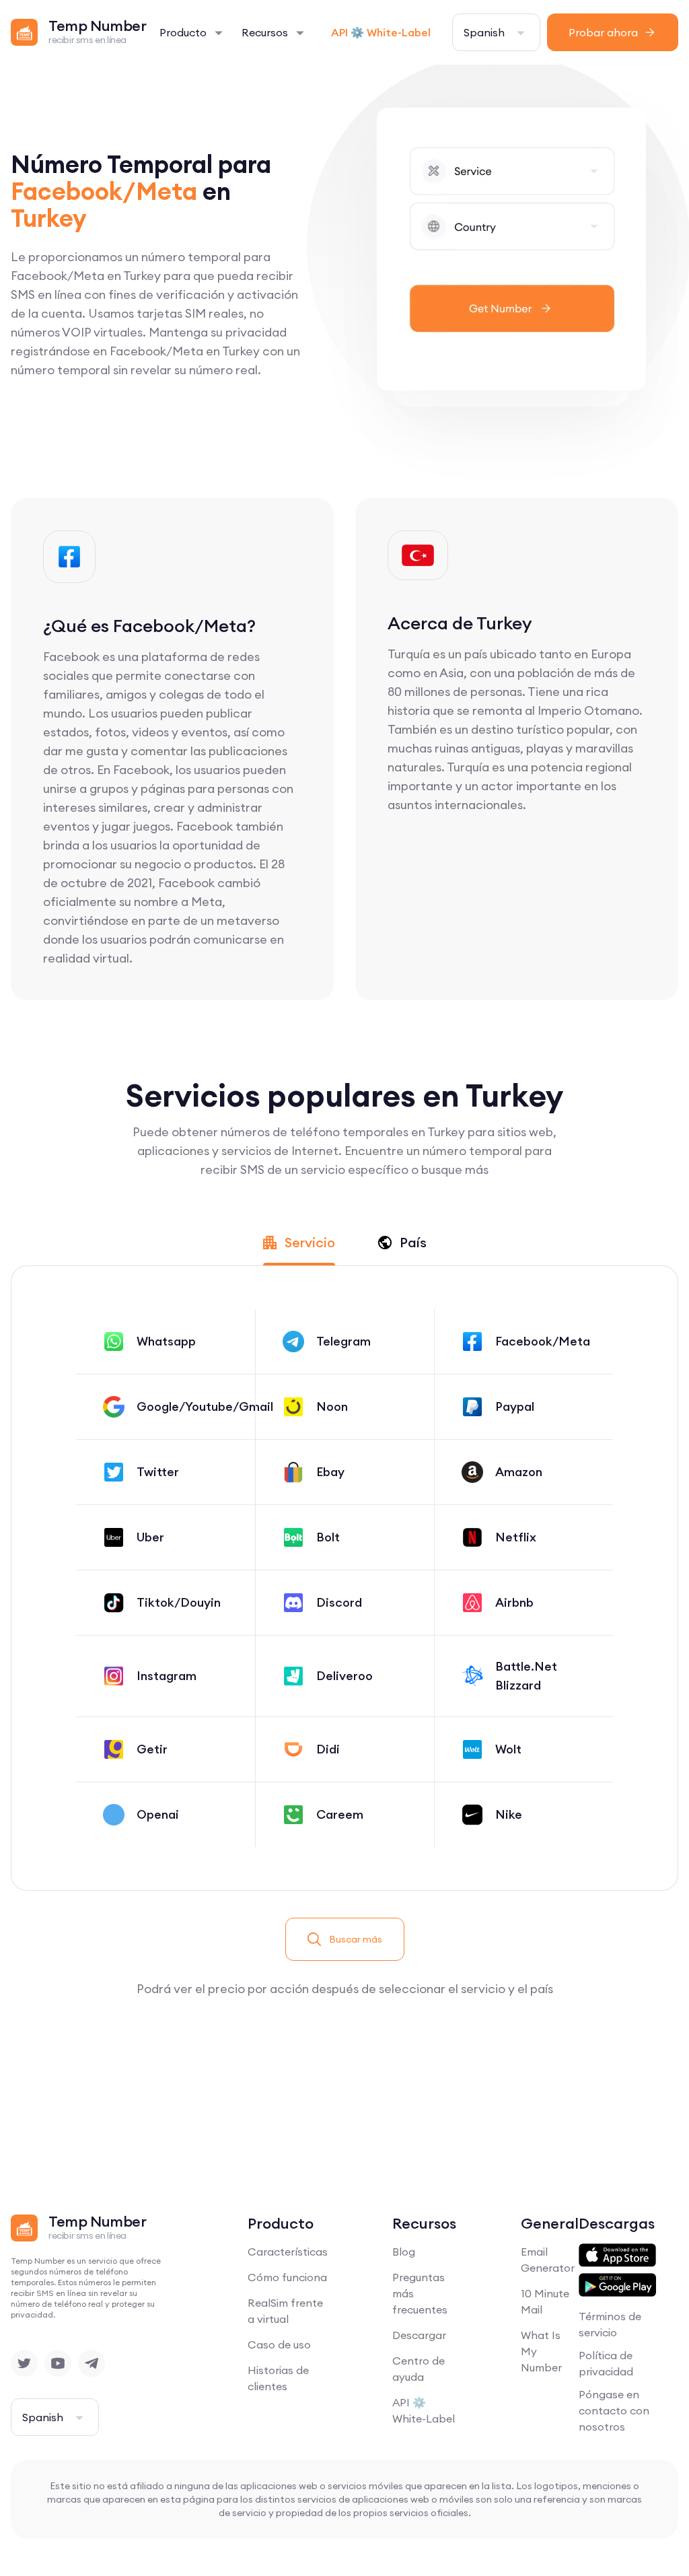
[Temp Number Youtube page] (57, 2363)
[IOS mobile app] (617, 2255)
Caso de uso (279, 2344)
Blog (403, 2251)
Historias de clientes (278, 2378)
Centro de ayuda (418, 2368)
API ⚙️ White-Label (381, 32)
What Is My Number (541, 2351)
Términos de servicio (610, 2324)
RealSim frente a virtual (285, 2311)
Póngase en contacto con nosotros (614, 2410)
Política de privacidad (606, 2363)
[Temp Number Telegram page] (91, 2363)
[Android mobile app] (617, 2285)
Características (288, 2251)
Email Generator (548, 2259)
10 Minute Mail (545, 2301)
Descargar (419, 2335)
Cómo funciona (287, 2277)
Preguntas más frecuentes (419, 2293)
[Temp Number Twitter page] (24, 2363)
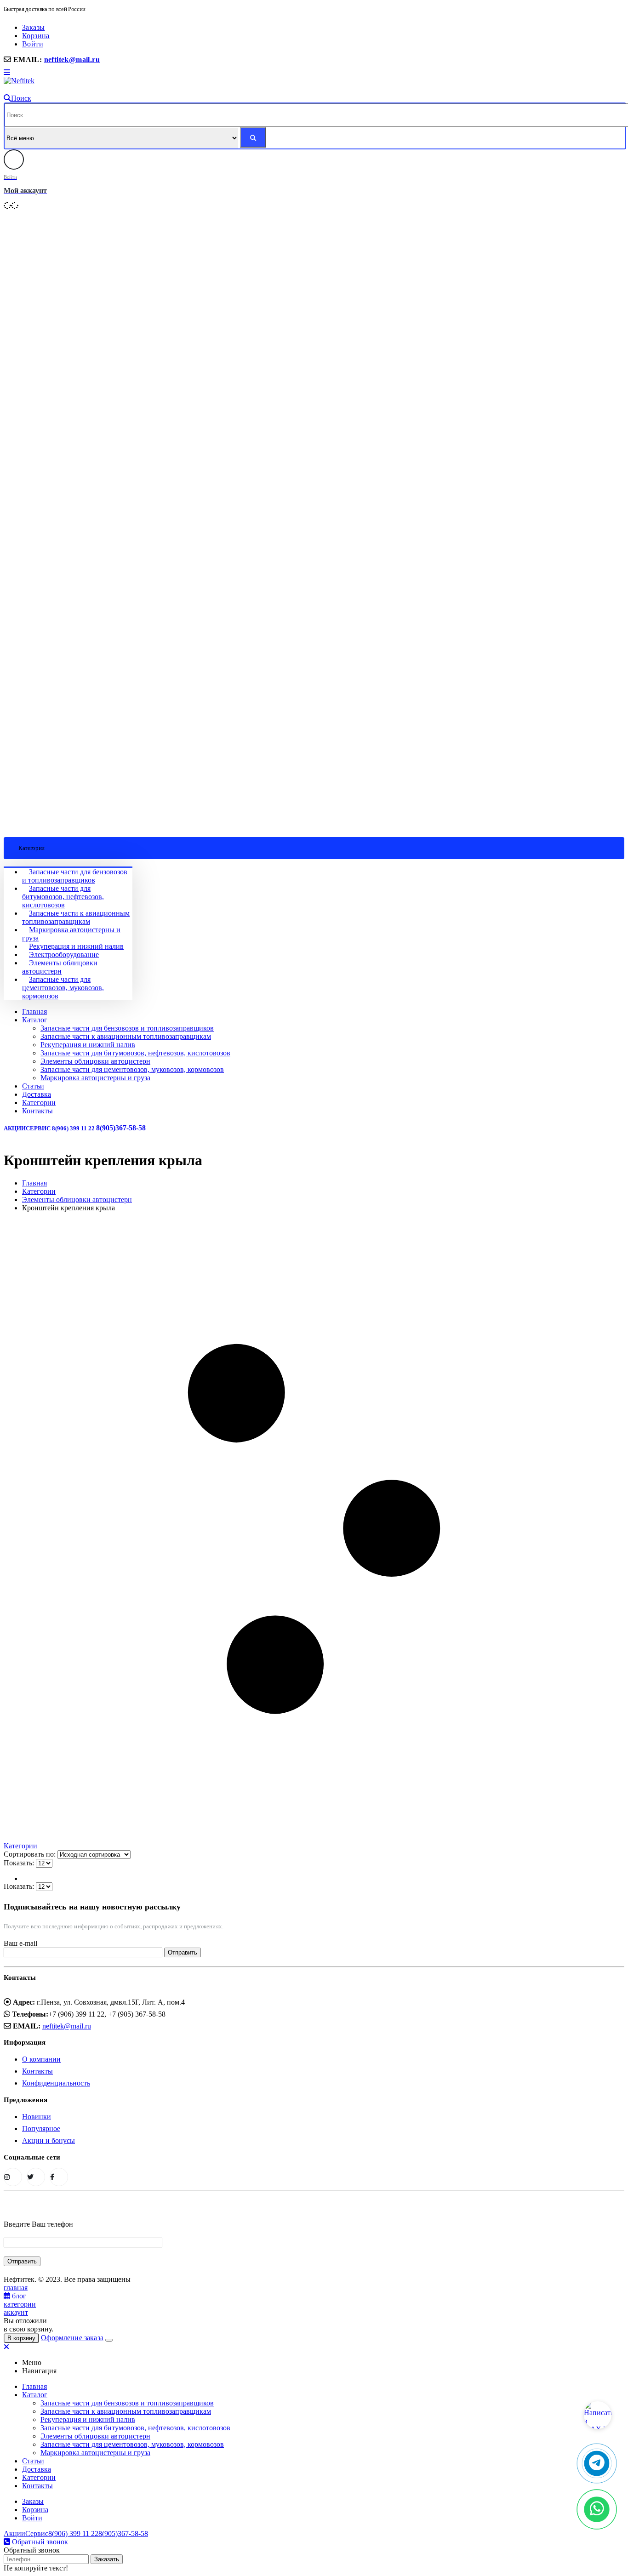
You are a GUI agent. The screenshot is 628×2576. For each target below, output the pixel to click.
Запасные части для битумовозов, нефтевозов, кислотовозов (63, 896)
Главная (34, 1011)
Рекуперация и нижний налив (76, 946)
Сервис (38, 1128)
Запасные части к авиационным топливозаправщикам (76, 917)
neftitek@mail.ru (72, 59)
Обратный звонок (39, 2542)
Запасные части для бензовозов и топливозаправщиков (74, 876)
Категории (39, 1102)
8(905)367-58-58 (121, 1128)
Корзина (36, 36)
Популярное (41, 2128)
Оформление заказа (72, 2338)
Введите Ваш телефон (38, 2224)
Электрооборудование (64, 954)
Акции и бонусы (48, 2140)
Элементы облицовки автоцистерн (59, 967)
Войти (32, 44)
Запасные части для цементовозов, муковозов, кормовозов (63, 987)
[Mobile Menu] (7, 72)
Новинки (36, 2116)
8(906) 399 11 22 (73, 1128)
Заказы (33, 27)
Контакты (37, 1111)
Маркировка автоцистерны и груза (95, 1078)
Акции (15, 1128)
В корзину (21, 2338)
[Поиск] (253, 137)
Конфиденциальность (56, 2083)
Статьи (33, 1086)
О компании (41, 2059)
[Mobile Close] (6, 2347)
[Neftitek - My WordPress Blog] (19, 81)
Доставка (36, 1094)
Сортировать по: (30, 1854)
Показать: (20, 1863)
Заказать (106, 2559)
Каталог (34, 1020)
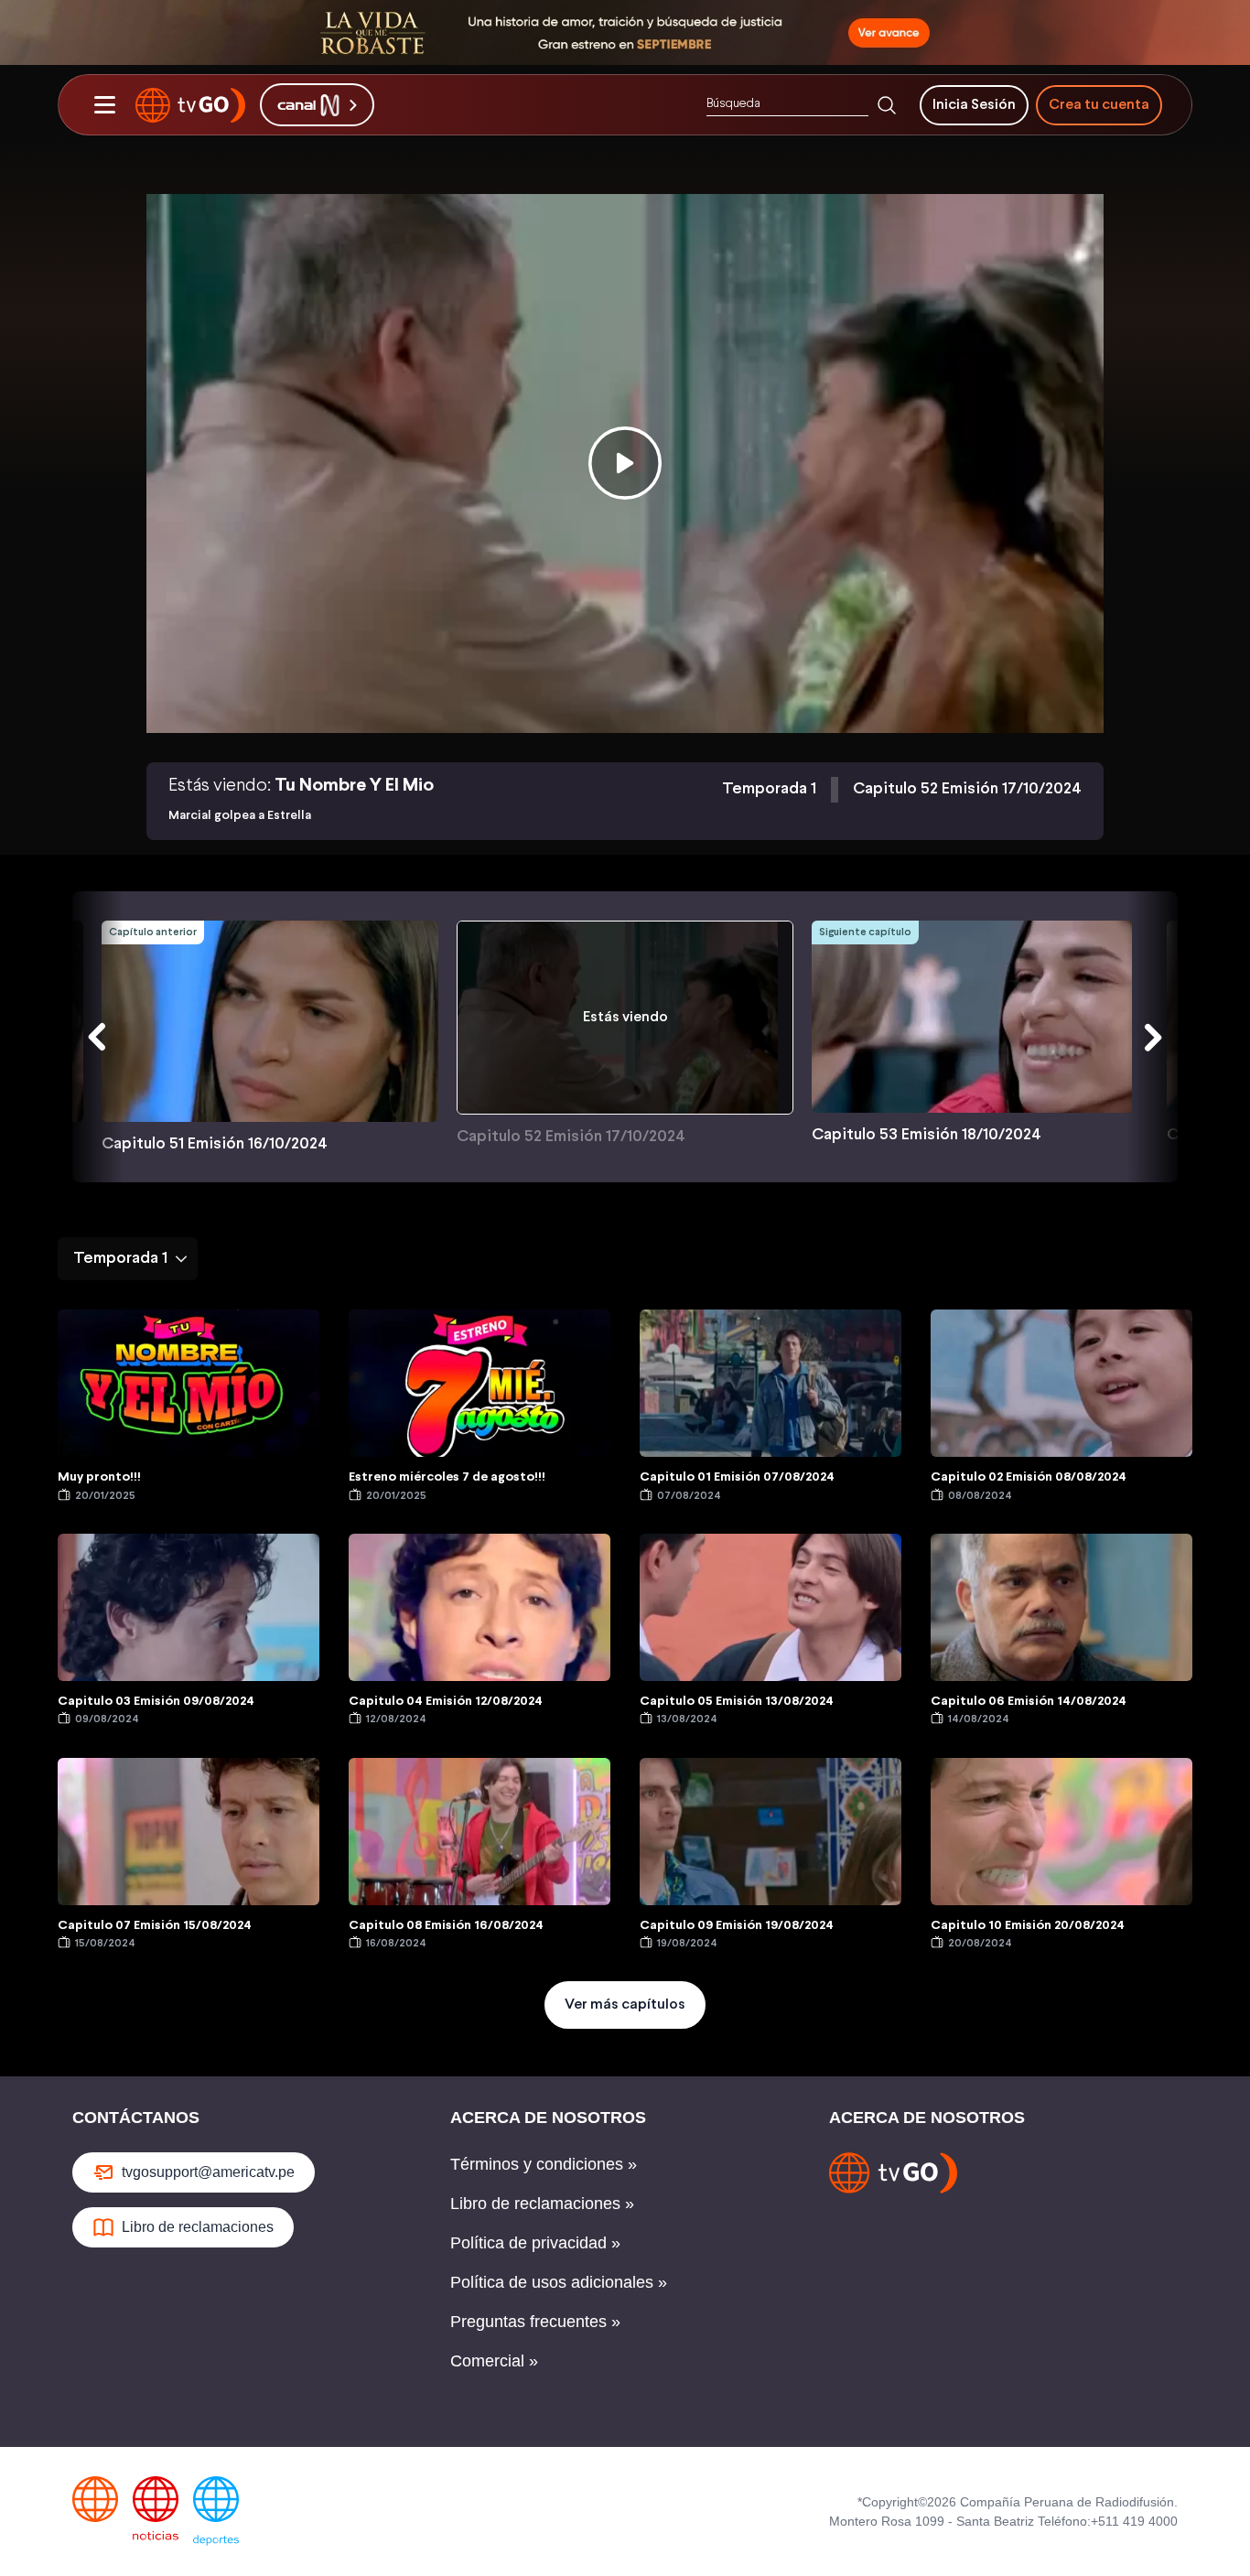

━━━━━━━━━━

* _Problem to solve_
Quote the material above exactly, from the line holding "8(906) 399 11 22 (73, 1128)" through its last line, including both. Omit the pictures.

* _Response box_
8(906) 399 11 22 (73, 1128)
Заказы (33, 27)
Контакты (37, 1111)
Маркировка автоцистерны и груза (95, 1078)
Акции (15, 1128)
В корзину (21, 2338)
[Поиск] (253, 137)
Конфиденциальность (56, 2083)
Статьи (33, 1086)
О компании (41, 2059)
[Mobile Close] (6, 2347)
[Neftitek - My WordPress Blog] (19, 81)
Доставка (36, 1094)
Сортировать по: (30, 1854)
Показать: (20, 1863)
Заказать (106, 2559)
Каталог (34, 1020)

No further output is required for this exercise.